Ex-youtuber, ele se tornou um dos principais bolsonaristas do Ceará. Foi eleito deputado estadual em 2018 e deputado federal em 2022. No primeiro ano de mandato em Brasília, ele foi o autor e principal mobilizador da Comissão Parlamentar Mista de Inquérito (CPMI) do 8 de Janeiro, um tiro que, no fim, saiu pela culatra. Bolsonaro foi um dos nomes com pedido de indiciamento no relatório final.
Como mostrou o Estadão, a Polícia Federal concluiu que o deputado incitou a prática de crimes no dia 8 de janeiro. Em relatório enviado ao ministro Alexandre de Moraes, do Supremo Tribunal Federal, a PF destacou uma publicação em que ele chama manifestantes para participarem do “primeiro ato contra o governo Lula”, dois dias antes.
Ele também publicou uma foto de um golpista com uma porta vandalizada com o nome de Alexandre de Moraes. “Quem rir, vai preso”, escreveu.

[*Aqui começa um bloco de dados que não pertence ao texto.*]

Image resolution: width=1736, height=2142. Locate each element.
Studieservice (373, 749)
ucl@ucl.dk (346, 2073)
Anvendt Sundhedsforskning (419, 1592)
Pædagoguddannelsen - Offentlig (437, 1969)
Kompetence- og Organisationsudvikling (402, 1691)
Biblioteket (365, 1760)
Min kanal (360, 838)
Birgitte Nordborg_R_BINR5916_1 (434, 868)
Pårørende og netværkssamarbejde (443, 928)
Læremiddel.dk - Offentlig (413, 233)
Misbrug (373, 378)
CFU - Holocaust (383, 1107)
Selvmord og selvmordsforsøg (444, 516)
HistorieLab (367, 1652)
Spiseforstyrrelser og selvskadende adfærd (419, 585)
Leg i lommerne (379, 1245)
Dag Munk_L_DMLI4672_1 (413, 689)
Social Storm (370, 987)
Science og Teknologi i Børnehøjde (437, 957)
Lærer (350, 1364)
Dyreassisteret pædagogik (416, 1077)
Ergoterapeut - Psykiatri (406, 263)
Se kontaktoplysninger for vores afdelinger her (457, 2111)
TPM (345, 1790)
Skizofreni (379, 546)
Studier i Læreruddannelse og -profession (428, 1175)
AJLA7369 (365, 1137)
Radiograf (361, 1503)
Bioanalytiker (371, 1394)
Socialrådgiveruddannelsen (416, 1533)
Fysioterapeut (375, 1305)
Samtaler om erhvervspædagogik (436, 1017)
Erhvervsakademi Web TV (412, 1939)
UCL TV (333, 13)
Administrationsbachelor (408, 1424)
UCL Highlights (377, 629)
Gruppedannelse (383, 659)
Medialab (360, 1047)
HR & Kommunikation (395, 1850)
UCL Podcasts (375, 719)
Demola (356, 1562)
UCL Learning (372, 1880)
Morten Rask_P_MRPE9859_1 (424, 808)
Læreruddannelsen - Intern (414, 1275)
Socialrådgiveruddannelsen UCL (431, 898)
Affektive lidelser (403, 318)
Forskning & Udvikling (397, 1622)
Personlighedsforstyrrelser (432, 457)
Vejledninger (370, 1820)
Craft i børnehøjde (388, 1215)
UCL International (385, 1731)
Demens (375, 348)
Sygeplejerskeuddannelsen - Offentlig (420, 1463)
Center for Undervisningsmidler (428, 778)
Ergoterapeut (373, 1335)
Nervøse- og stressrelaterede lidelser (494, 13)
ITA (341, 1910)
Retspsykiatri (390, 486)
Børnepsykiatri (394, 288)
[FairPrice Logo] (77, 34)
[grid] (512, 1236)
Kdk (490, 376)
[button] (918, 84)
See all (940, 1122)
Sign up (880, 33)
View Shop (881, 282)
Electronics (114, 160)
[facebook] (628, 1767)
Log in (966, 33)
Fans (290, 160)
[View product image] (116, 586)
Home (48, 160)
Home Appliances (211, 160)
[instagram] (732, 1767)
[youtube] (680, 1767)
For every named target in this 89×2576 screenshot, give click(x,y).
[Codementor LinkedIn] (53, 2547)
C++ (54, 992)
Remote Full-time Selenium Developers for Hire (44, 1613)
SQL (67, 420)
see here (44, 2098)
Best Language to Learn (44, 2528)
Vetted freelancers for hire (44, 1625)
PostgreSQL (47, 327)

André Fernandes foi um dos articuladores pela saída de Yury do Paredão (CE) – um deputado da mesma sigla que apoiava Lula e fez o “L” – da legenda. Agora, ele tenta apostar na força do ex-presidente para assumir a Prefeitura de Fortaleza.
Há, porém, outro nome em jogo: Eduardo Girão, senador, que também defende pautas bolsonaristas, foi membro da CPMI e aposta no capital político para vencer o pleito. Ele foi presidente do Fortaleza Esporte Clube e será uma candidatura alternativa do bolsonarismo. No ato de lançamento de sua pré-candidatura, em novembro do ano passado, o próprio André Fernandes esteve presente.
“O cidadão fortalezense está vendo, nos últimos anos, uma sucessão de nomes de uma oligarquia, do PT e do PDT. Agora, estão posicionando propostas diferentes. Isso não entra na cabeça de ninguém”, diz Girão. “Acredito que o cidadão vai apostar em algo novo. Por isso estou colocando o meu nome.”
Ele acredita que a divisão entre candidatos de direita não deve causar danos a nenhum deles. “Acredito que quanto mais pré-candidaturas, melhor. Quem quer renovar, é um desses candidatos, de espectro mais à direita, conservador. Estamos sempre conversando, eu, Capitão Wagner, André Fernandes”, afirma.